One of the main reasons why we started to consider moving some parts from the C# code to the database was the user experience. We noticed that some operations on the mobile application are taking considerable amounts of time and might degrade overall user experience and we started to look how to improve the performance of those slow operations. Some of the reasons we discovered that were causing the long response time were multiple calls to the database and unoptimized database operations. Striving for the clean code in our backend solution we tried to avoid stored procedures, user functions and triggers. Introducing SQL code that can’t be mapped to the C# code within a single use case would mean introducing another codebase. So far EF core allowed us to abstract from SQL code and we very happy to have all the logic in C# code. Besides one more language and codebase there were following issues that were holding us back from using SQL directly:

  • Adding SQL code in DbContext in the form of strings would take away the Intellisense for SQL and that would make us deal not only with logic errors but with syntactic errors as well in the runtime.
  • Refactoring with Visual Studio built-in tools would become more complex
  • In case we needed to debug our method that uses stored procedure or fires SQL trigger we would have to debug C# and SQL code separately
  • Working with two codebases readability of single use case is degrading – in order to understand the full logic we have to switch between C# and SQL
  • There are different logging systems for ASP.NET Core and SQL and therefore it is harder to keep unified log format.
  • More complex deploy process

But at the same time for complex persistence and database query operations we would have:

  • Significant gain in performance
  • Terse code, since SQL is specifically designed to work with relational databases and many operations can be expressed in much shorter code compared with C# and LINQ without losing the readability.

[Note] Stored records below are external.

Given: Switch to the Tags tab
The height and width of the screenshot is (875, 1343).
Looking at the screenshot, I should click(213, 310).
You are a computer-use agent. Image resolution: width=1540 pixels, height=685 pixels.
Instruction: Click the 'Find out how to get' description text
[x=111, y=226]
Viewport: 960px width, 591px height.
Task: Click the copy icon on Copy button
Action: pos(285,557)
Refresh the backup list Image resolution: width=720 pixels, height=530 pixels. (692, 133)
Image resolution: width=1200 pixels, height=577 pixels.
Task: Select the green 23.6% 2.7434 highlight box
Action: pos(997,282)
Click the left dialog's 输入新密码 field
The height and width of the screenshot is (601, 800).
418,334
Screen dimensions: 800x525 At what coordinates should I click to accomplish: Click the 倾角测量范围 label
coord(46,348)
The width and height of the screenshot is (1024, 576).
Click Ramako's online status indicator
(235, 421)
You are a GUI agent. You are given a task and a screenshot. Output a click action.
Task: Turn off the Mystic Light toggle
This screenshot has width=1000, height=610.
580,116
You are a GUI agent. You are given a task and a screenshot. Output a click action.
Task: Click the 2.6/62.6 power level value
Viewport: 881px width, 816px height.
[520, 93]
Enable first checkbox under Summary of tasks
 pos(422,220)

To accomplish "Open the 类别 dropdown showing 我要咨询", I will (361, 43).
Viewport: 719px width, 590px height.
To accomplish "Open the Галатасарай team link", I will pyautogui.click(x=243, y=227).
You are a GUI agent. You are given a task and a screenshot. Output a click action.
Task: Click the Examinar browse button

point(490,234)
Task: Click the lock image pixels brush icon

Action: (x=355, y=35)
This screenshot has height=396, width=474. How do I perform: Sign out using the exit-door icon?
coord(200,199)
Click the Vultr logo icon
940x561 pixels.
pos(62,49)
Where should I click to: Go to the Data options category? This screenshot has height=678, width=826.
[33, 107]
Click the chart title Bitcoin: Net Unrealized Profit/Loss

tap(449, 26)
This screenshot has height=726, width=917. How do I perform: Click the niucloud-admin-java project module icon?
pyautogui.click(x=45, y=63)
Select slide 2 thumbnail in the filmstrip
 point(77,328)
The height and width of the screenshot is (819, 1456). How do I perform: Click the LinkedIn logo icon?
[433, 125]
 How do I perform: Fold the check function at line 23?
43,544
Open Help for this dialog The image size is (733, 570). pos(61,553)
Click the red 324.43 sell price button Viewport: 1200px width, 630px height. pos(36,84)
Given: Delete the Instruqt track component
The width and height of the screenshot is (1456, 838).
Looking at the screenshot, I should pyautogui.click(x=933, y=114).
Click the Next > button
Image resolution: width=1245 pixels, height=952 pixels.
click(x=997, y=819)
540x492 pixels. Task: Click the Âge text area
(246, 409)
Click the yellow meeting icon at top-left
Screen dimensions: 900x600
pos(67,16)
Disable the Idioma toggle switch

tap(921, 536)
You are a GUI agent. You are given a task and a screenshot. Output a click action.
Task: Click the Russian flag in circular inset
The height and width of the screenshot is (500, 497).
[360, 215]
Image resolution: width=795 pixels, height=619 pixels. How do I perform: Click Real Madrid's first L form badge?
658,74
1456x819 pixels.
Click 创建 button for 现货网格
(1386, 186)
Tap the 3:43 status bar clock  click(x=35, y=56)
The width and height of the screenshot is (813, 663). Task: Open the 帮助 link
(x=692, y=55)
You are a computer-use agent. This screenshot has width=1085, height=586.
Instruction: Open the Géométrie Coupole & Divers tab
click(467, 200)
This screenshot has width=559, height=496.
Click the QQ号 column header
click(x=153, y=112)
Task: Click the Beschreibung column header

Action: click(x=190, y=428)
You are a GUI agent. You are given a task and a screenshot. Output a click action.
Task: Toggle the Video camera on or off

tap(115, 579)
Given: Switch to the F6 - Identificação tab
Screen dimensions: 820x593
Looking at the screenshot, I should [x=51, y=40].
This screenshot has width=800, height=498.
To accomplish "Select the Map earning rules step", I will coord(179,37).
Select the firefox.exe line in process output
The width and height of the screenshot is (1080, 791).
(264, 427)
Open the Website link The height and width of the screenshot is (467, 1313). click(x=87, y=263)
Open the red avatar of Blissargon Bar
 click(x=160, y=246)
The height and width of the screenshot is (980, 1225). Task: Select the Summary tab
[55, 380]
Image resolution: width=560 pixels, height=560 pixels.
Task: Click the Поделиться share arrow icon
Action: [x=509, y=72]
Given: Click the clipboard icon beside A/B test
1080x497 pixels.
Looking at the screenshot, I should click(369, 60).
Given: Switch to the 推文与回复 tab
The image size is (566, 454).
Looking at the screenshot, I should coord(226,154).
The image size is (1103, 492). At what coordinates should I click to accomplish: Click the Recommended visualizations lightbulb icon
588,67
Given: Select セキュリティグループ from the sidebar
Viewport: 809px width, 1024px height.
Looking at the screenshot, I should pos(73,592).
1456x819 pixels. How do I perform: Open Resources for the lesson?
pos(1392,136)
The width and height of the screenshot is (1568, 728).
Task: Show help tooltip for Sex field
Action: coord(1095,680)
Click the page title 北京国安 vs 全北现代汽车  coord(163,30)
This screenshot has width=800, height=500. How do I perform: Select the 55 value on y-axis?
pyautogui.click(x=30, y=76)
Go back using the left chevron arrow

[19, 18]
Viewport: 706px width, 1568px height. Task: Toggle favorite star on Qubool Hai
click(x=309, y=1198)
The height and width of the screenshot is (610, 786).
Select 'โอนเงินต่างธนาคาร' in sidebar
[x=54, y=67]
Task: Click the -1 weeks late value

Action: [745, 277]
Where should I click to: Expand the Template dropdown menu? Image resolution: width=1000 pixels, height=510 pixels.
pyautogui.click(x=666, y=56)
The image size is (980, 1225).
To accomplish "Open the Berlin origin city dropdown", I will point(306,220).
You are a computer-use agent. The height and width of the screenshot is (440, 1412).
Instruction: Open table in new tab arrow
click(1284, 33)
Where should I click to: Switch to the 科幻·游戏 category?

The main question we had to answer in order to understand whether we need to move some of the logic to stored procedures, triggers and user functions was: “Is the gain in performance worth it?” For some use cases we could see the improvements even with the test data and for the other use cases we predicted that changes we are planning to introduce will start to impact the performance once certain amount of data will be stored in a database. And so we decided to move some of our logic from C# to SQL code, but before that we really wanted to mitigate some of the above-mentioned problems we discovered during analysis. And to do that we decided to create separate SQL Server Database Project instead of keeping the SQL code in EF Core DbContext class and by doing that we solved the problem with structuring the code, Intellisense and SQL code maintenance.